## [TEXT PASSAGE]
# Happy Friday!



## DB1 (Jan 20, 2012)

My son was taking pictures of Dudley, most of which were deleted (mean mummy), I don't usually like pictures with the flash as it totally changes the colour and look of Dudley's coat - but this one was just so funny, a really daft smiley dog, and what with having poorly poo's on the forum this week I thought we could do with some silly pics - lets post pictures that you just can't help smiling at....


----------



## RuthMill (Jun 30, 2012)

Brill Dawn! Like a drink old man


----------



## Lindor (Feb 3, 2014)

Hola! My little mexican poo


----------



## Minnie (Jun 8, 2012)

Two Football Poo's


----------



## dio.ren (Jan 18, 2013)

OMG love that Dudley pic..he looks like he had a few. So cute


----------



## Nanci (Mar 1, 2012)

Happy that Willow is better!!!


Anybody feel free to rotate this picture to unright position!!


----------



## 2ndhandgal (Aug 29, 2011)

Great pictures - especially Dudley 

Here is Molly looking just a bit pleased with herself


----------



## dio.ren (Jan 18, 2013)

A crazy eye for Dawn and then with her Pepsi hat


----------



## emjon123 (Apr 9, 2013)

Bailey getting ready for Ascot.


----------



## DB1 (Jan 20, 2012)

dio.ren said:


> A crazy eye for Dawn and then with her Pepsi hat


Love the crazy eye!


----------



## Mazzapoo (Jul 28, 2013)

Dawn that's a fantastic photo! He reminds me of the lion in the wizard of Oz (but better looking)


----------



## DB1 (Jan 20, 2012)

Mazzapoo said:


> Dawn that's a fantastic photo! He reminds me of the lion in the wizard of Oz (but better looking)


Ha, funny though I could picture him singing the scarecrow song instead 'if I only had a brain'...!! being mean, but we do call him Dudley nice but dim quite often, he got stuck behind the shed today!!


----------



## dio.ren (Jan 18, 2013)

The possessed eye look


----------



## Grove (Oct 17, 2012)

Gandhi's dressed to impress for going out tonight to a barbecue


----------



## PoppyLove (May 26, 2014)

This is one of Poppy sporting the classic guilty look:


----------



## Tinman (Apr 23, 2013)

dio.ren said:


> The possessed eye look


The best look.....
AND she's ON the bed 
Xx


----------



## dio.ren (Jan 18, 2013)

PoppyLove said:


> This is one of Poppy sporting the classic guilty look:


So cute  caught in the act!


----------



## Tressa (Aug 31, 2010)

Oh, they are all so gorgeous. Loving these funny pics.


----------

## [RECORD LIST]
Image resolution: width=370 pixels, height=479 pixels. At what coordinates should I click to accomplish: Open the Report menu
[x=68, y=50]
--
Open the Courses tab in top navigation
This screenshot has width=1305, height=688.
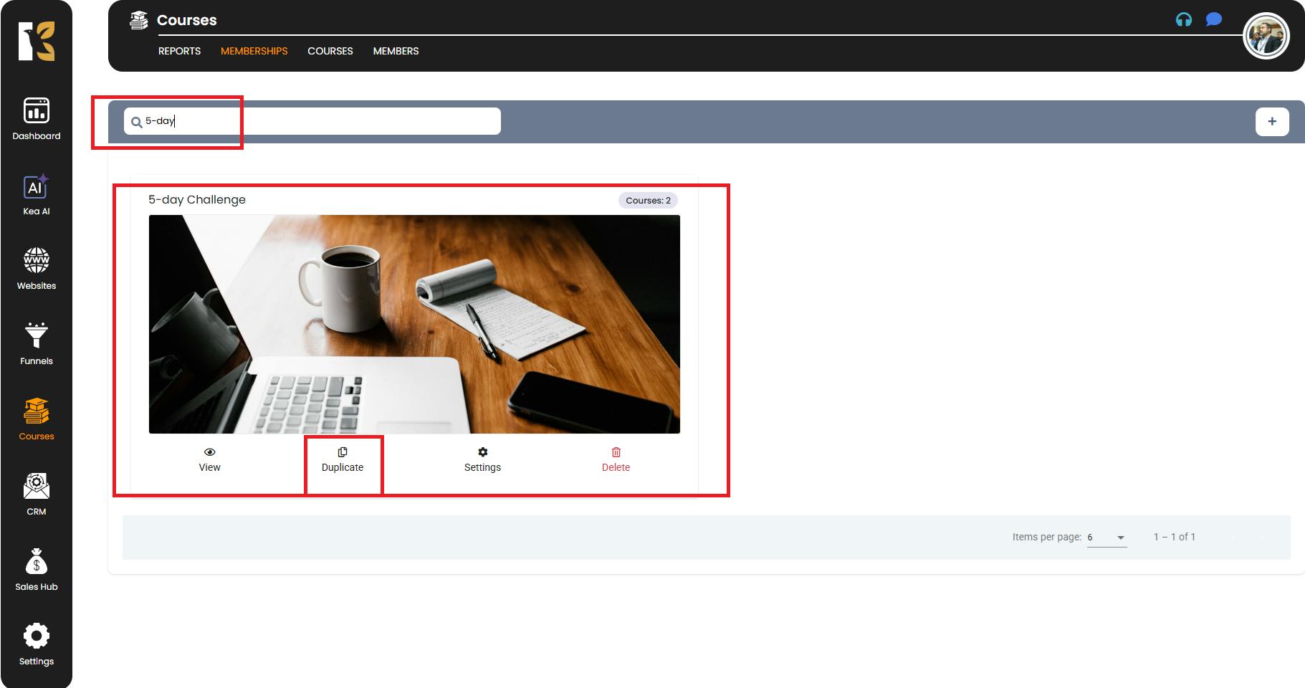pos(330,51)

## [WHAT YOU NEED TO DO]
**A.** Answer these questions from the forum thread:
(i) According to DB1, where did Dudley get stuck today?
(ii) What is Bailey getting ready for?
(iii) Where is Gandhi going tonight?
**B.** Name every dog that the forum thread identifies as the subject of a posted picture, along with the poster who shared it.

## [REPLIES]
**A.**
(i) Behind the shed.
(ii) Ascot.
(iii) To a barbecue.

**B.**
Dudley (DB1)
Molly (2ndhandgal)
Bailey (emjon123)
Gandhi (Grove)
Poppy (PoppyLove)